→ **Task to carry out**:
Convert the entries below into a JSON list of strings with one string per line, skipping blank lines and leaving out the pictures.

→ **Input**:
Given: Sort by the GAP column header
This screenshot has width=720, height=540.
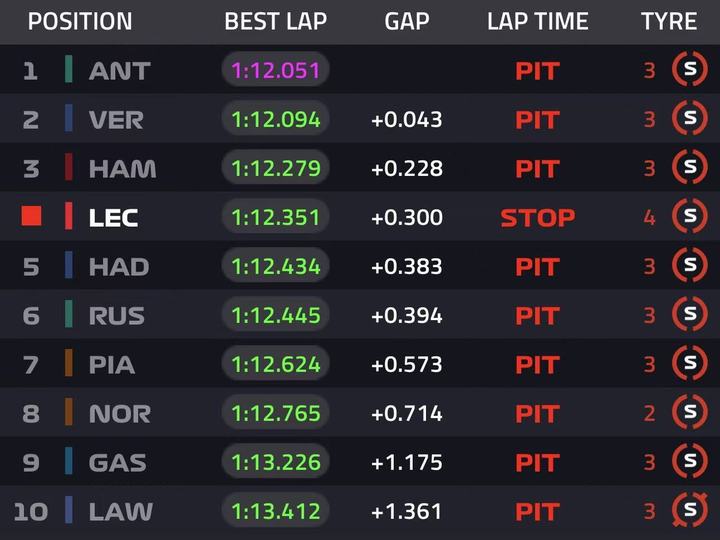Looking at the screenshot, I should coord(407,22).
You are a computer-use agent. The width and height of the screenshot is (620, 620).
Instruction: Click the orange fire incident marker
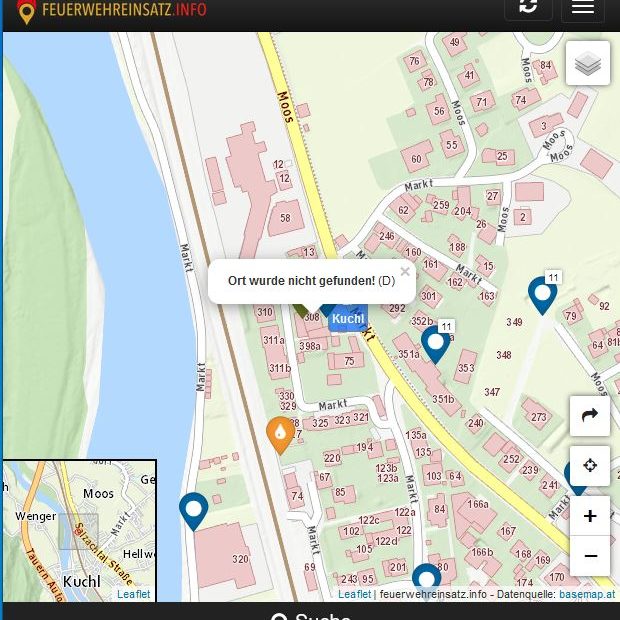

→ **Exercise output**:
[
  "Given: Sort by the GAP column header",
  "This screenshot has width=720, height=540.",
  "Looking at the screenshot, I should coord(407,22).",
  "You are a computer-use agent. The width and height of the screenshot is (620, 620).",
  "Instruction: Click the orange fire incident marker"
]